Task requirements |
Below are some records. Copy every line in them that holds "target".

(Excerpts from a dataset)

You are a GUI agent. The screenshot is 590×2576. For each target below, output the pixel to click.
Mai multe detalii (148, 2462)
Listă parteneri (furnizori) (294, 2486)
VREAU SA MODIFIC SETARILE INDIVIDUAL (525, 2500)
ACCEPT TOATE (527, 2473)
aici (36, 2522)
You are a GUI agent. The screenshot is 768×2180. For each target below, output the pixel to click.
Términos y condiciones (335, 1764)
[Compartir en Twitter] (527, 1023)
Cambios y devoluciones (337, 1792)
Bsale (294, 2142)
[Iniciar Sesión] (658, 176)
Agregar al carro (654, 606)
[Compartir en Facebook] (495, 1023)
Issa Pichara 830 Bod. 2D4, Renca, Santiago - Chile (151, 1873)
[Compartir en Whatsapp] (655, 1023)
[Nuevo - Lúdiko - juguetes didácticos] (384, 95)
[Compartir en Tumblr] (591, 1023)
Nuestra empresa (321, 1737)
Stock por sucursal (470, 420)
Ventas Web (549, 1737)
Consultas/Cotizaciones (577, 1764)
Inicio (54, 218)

Result of the task |
You are a GUI agent. The screenshot is 590×2576. For each target below, output the pixel to click.
You are a GUI agent. The screenshot is 768×2180. For each target below, output the pixel to click.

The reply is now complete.